Records provided Block Start
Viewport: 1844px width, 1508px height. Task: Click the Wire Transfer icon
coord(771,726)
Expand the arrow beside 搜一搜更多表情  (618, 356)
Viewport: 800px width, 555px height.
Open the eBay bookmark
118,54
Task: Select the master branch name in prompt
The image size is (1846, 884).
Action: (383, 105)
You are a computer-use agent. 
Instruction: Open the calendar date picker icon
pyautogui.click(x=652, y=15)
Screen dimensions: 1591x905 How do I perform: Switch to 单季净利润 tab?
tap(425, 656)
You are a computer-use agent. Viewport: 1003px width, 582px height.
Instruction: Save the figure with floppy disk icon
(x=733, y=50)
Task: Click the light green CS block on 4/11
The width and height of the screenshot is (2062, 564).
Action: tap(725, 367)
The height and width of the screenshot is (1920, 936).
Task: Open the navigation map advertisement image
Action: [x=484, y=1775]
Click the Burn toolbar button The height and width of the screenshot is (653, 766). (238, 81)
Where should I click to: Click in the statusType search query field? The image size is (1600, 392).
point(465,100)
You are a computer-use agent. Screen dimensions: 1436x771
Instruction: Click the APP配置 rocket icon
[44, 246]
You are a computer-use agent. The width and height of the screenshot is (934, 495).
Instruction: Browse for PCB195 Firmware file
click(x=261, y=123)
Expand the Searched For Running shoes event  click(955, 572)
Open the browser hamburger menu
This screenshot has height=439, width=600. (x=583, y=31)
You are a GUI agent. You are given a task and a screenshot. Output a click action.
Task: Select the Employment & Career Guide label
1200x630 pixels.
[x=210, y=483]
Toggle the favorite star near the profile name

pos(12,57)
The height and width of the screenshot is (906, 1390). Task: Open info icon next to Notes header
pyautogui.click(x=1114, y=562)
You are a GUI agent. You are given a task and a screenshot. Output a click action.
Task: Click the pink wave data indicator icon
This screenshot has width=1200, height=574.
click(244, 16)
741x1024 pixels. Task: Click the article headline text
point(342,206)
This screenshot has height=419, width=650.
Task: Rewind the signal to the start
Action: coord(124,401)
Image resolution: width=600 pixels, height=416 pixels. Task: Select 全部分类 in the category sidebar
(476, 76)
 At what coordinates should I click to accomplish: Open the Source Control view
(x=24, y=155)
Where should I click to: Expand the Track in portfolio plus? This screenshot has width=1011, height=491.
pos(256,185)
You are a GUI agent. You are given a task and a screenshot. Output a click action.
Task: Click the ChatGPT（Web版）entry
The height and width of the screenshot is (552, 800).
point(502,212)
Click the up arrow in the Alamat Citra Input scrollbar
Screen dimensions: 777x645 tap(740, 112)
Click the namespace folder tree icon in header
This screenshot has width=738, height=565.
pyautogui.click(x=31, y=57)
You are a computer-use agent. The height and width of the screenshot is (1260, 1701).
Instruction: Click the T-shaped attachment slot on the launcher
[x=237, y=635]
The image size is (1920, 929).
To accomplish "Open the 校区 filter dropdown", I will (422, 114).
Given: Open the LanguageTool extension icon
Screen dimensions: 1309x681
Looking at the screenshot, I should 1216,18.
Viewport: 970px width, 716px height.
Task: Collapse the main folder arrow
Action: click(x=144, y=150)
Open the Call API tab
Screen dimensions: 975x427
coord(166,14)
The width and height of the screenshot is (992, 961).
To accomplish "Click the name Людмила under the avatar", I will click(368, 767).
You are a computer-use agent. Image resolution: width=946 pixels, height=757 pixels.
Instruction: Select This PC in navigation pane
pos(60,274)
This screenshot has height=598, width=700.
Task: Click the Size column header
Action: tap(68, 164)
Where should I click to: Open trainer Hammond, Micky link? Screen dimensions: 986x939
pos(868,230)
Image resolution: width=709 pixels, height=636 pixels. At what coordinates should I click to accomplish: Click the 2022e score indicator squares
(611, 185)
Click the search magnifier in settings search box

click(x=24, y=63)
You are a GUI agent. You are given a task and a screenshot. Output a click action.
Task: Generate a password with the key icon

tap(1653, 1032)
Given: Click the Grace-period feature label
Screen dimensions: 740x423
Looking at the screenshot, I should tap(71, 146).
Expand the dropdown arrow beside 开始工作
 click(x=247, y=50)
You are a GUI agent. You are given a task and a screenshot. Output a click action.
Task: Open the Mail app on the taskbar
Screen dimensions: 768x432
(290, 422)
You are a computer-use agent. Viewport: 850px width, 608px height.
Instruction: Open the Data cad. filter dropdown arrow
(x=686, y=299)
Records provided Block End
Work item:
Your answer should be each line from the preceding material in which the word "label" occurs.

Task result:
Task: Select the Employment & Career Guide label
Given: Click the Grace-period feature label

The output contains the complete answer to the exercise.